D’emblée, les deux organisations affichent des préoccupations pour la sécurité alimentaire mondiale après la flambée des prix des intrants agricoles observée depuis deux ans.
Pour les céréales, objets de tensions périodiques comme c’est le cas avec le conflit en Ukraine, la production devrait augmenter à l’échelle planétaire de 320 millions de tonnes (Mt) par rapport à son niveau actuel pour atteindre 3.1 Gt d’ici 2032, essentiellement grâce au maïs et au riz.
«Comme lors de la décennie écoulée, cette hausse devrait être principalement attribuable aux pays asiatiques, qui représenteront environ 45 % de la croissance mondiale. L’Afrique, où le maïs et les autres céréales secondaires restent les principaux moteurs de la croissance, contribuera dans une plus grande mesure à la croissance mondiale de la production de céréales par rapport à la décennie précédente. L’Amérique latine et les Caraïbes représenteront également une part non négligeable de la hausse, principalement de maïs», prévoit le rapport.
Vers un ralentissement de la demande
Côté demande, les principaux éléments des projections tablent sur un ralentissement. En effet, selon le rapport, au cours des dix prochaines années, la croissance de la demande de céréales devrait ralentir par rapport à la décennie précédente en raison d’une progression plus lente de la demande pour les aliments pour animaux, les biocarburants et d’autres usages industriels. En outre, dans de nombreux pays, la consommation directe par habitant de la plupart des céréales atteint un niveau de saturation.
Ce qui limite la croissance de la demande globale. «L’essentiel de la hausse de la demande alimentaire s’explique par un accroissement démographique, notamment dans les pays à faible revenu et à revenu intermédiaire de la tranche inférieure. Sous l’effet de l’expansion démographique, la consommation de blé et de riz en Asie, ainsi que celle de millet, de sorgho et de maïs blanc en Afrique, devraient augmenter», indique le document à ce sujet.
Sur un autre plan, les échanges mondiaux de céréales devraient croître de 11 %, représentant 530 Mt en 2032. Le blé sera à l’origine d’environ 43 % de cette augmentation. Les prix nominaux des céréales devraient rester élevés pendant la campagne 2023-24.
Cependant, l’étude de la FAO et de l’OCDE indique que si les rendements moyens et la stabilité géopolitique se maintiennent, ces prix pourraient renouer avec leur tendance baissière à long terme en valeur réelle jusqu’en 2032.
Aussi, les perturbations des échanges qu’entraînent l’instabilité politique et les tentatives de maîtrise de l’inflation pourraient également avoir de profondes répercussions sur les marchés.
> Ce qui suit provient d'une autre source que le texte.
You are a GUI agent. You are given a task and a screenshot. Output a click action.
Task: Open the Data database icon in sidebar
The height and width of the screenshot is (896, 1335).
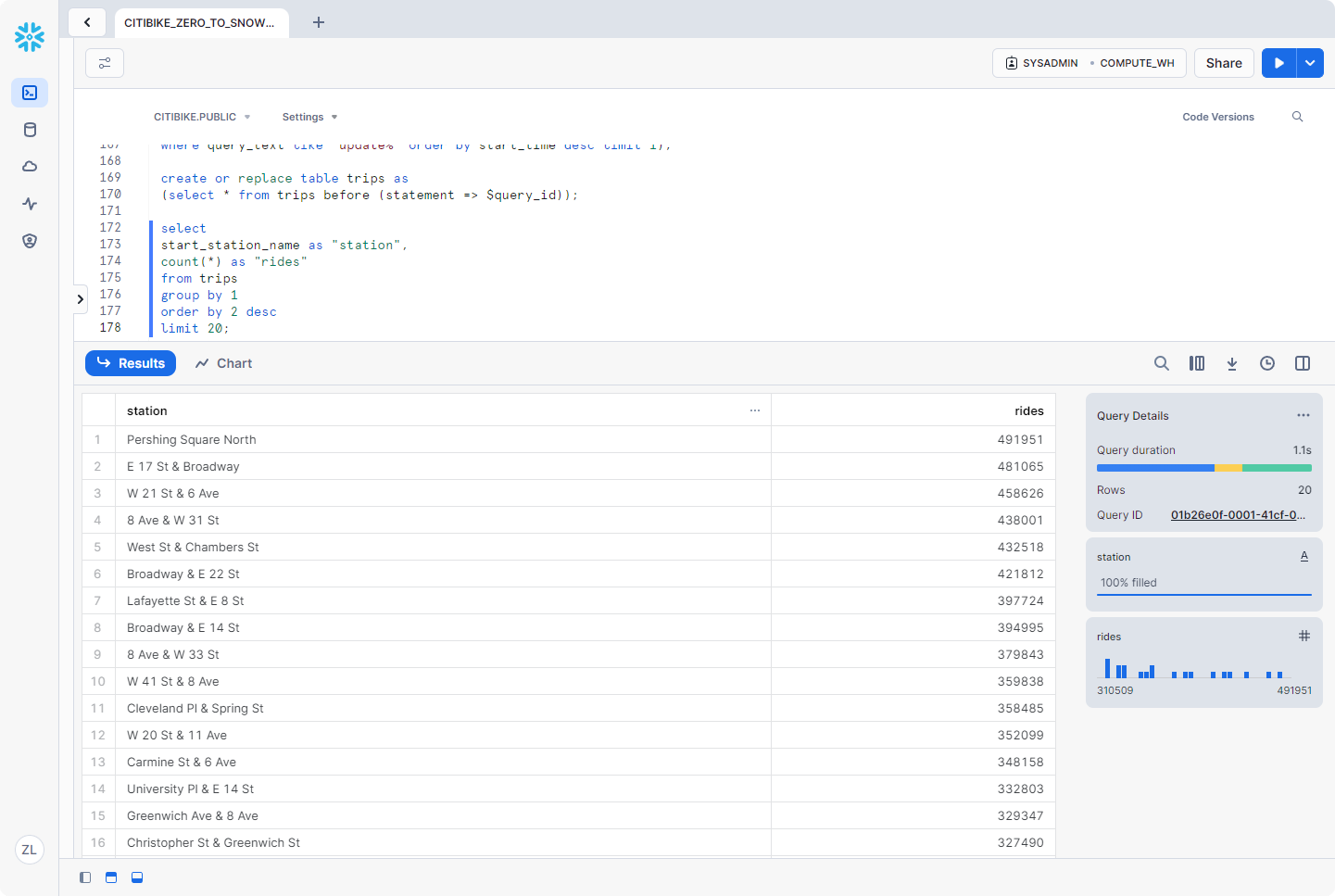click(30, 130)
Dans ce cadre, «certains pays ont annoncé leur intention d’élaborer des stratégies de gestion des prix intérieurs, comme la constitution de stocks, les restrictions à l’exportation, la mise en place d’obstacles à l’importation et la hausse des subventions pour les producteurs et les consommateurs, mais la mise en place de ces mesures reste souvent peu claire et difficilement réalisable sur le plan financier», observe le document.
Des mesures qui ne seront pas sans impact sur le commerce multilatéral. D’où l’importance d’instaurer un système fondé sur des règles et la transparence, préconisent la FAO et l’OCDE pour qui les interdictions d’exportation ne font qu’aggraver les effets délétères des incertitudes entourant les prix et augmenter ceux-ci avec des répercussions négatives sur la sécurité alimentaire mondiale et sur les moyens de subsistance à court terme. Ce qui compromet aussi les capacités d’approvisionnement à long terme.